By Ron Piana | June 22, 2009

Under current law, physician fees in Medicare are slated to be reduced by 21% in January 2010 and by about 5% for the subsequent 4 years. This jaw-dropping reduction rate is the result of the sustainable growth rate (SGR), the flawed formula for setting Medicare physician payment rates. Legislation has overridden the SGR's results over the past 4 years, but the prospect of year after year of unsustainable rate reductions has finally prompted Congress to look at another mechanism for the Medicare fee schedule.

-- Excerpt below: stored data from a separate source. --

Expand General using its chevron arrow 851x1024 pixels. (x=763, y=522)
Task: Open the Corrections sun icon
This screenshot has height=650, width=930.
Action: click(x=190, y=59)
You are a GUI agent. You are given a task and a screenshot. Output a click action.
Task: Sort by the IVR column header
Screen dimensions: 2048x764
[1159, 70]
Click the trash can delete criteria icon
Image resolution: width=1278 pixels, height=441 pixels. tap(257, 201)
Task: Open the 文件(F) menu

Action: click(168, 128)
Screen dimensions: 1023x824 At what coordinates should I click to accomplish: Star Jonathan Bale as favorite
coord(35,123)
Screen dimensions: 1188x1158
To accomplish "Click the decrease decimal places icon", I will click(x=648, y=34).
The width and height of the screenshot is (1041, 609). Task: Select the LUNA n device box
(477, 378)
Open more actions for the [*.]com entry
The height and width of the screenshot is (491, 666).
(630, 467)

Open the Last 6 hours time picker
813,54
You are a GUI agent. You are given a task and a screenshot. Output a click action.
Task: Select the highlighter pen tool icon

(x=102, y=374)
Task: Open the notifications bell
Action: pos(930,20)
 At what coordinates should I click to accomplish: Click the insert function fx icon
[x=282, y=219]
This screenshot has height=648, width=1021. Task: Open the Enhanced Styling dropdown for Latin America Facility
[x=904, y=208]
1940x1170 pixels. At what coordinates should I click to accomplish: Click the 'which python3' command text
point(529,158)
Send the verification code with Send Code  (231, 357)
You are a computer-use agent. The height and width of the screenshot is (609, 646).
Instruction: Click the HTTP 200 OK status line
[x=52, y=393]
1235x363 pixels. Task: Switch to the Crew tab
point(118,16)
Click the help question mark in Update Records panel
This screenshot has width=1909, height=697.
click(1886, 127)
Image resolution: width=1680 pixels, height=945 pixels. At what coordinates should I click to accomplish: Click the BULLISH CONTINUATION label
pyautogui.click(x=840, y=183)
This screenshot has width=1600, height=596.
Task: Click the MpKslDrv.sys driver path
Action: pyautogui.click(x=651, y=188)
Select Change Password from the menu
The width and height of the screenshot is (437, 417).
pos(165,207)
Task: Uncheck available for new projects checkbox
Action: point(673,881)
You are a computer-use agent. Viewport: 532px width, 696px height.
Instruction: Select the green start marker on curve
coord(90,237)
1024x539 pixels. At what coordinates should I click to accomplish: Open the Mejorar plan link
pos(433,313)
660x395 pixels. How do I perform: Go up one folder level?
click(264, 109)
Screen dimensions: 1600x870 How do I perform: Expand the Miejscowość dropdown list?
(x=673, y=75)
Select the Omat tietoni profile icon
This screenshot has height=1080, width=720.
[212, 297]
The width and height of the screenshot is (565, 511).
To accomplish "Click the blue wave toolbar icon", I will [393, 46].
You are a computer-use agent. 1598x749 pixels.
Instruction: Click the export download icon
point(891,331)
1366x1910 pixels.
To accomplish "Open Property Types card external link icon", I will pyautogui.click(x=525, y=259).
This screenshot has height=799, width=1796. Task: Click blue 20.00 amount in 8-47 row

The draft health reform bill being developed by the leading Chairmen in the House of Representatives proposes to fundamentally and permanently reform the SGR. The proposed reform eliminates accumulated deficits under the existing SGR. It would provide a defined update for 2010 to allow a new system to be developed.

The SGR would then be replaced with a new formula that:

• Removes items such as drugs and laboratory services not paid directly to practitioners from spending targets;

• Allows the volume of most services to grow at the rate of GDP plus 1% point per year (compared with GDP without any adjustment (as compared to GDP without adjustment today);

• Allows the volume of primary and preventative services to grow at GDP plus 2% per year, and;

• Encourages coordinated care by allowing Accountable Care Organizations to be responsible for their own growth paths, irrespective of reductions or increases that apply elsewhere in the system.

This blog will continue to follow proposals to reform the SGR. Although a relatively little-known component of the health-care reform debate, coming up with a viable alternative to the SGR is vital for maintaining the economic health of community oncology practices that provide care to more than 70% of our cancer patients.